Geographic information systems (GIS) tool are becoming increasingly important in conservation and natural resource management planning and implementation. The good news is that it is also getting easier to find relevant and freely available (spatial) data sets online. However, we also need to be careful in evaluating the accuracy and reliability of these data sets, as illustrated by an article I came across today.
In the article Implications of Spatial Data Variations for Protected Areas Management: An Example from East Africa the authors Dowhaniuk, Hartter and Ryan (2014) compare three different spatial boundary data of protected areas for seven Ugandan parks. The data sets they compare are from the International Union for the Conservation of Nature, World Resource Institute, and Uganda Wildlife Authority. Their results show discrepancies of 0.4% to 9.0% between these three data sets. The authors argue that this may lead to erroneous findings in e.g., larger-scale assessments of deforestation or evaluations of the effectiveness of local-scale management for encroachment, thus emphasizing that in a world were conservation or land use managers increasingly rely on spatial data sets, data quality and accuracy is a key issue.

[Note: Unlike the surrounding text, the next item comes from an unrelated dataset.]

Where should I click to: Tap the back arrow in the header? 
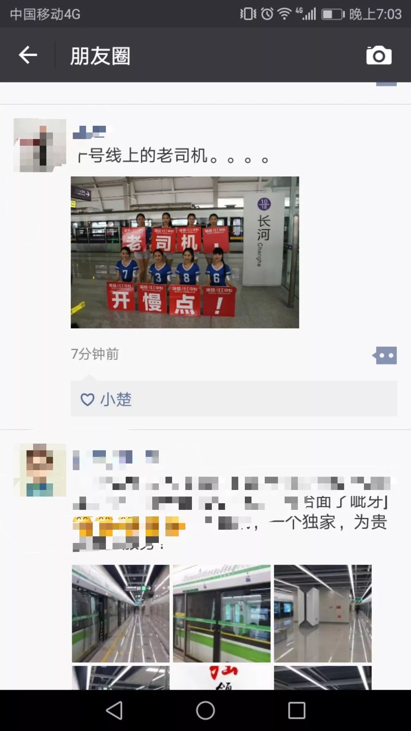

The possible discrepancies between mapped and actual on-the-ground boundaries is also illustrated by a new layer that I added to the online potential natural vegetation map for eastern Africa. It shows the potential natural vegetation in the nationally designated protected areas only. The map was created by clipping the potential natural vegetation map using the Protected areas from the World Database on Protected Areas (WDPA). The resulting map provides an easy one-click overview of where what vegetation types are (nominally) protected.
Zooming in on some of the parks will show you that for some parks there is a clear discrepancies between the mapped boundaries and what appears to be sharp boundaries in vegetation cover. Take for example the map of Unyambiu North, a small protected area in Tanzania. You can see a clear differences in vegetation cover within and outside the protected area (image below). This sharp boundaries could suggest that land use pressure in this part of Tanzania is high, and that the protected status is effective in preventing the conversion of the natural vegetation into agricultural areas. What it also shows, however, is that the boundaries of the park WDPA and the actual boundaries on the ground are misaligned.
This example (and you can find many more if you browse the map) thus illustrates that we really need to be careful and take into account potential errors in our spatial data sets. Of course, the comparison of the protected areas databases is just one example. Another good example is the discrepancy in land cover classification between different remote-sensing based land cover maps (see e.g., appendix 2 in environmental gap analysis to prioritize conservation efforts in eastern Africa).
To see the layer I am talking about, first open the online map: online vegetation map. Next, click on the little icon in the lower right corner (the layer icon).
In the popup menu, select vegetation in ppa layer and deselect the layer Vegetation. In the example below I selected the satellite layer to compare actual vegetation boundaries with boundaries of the protected areas.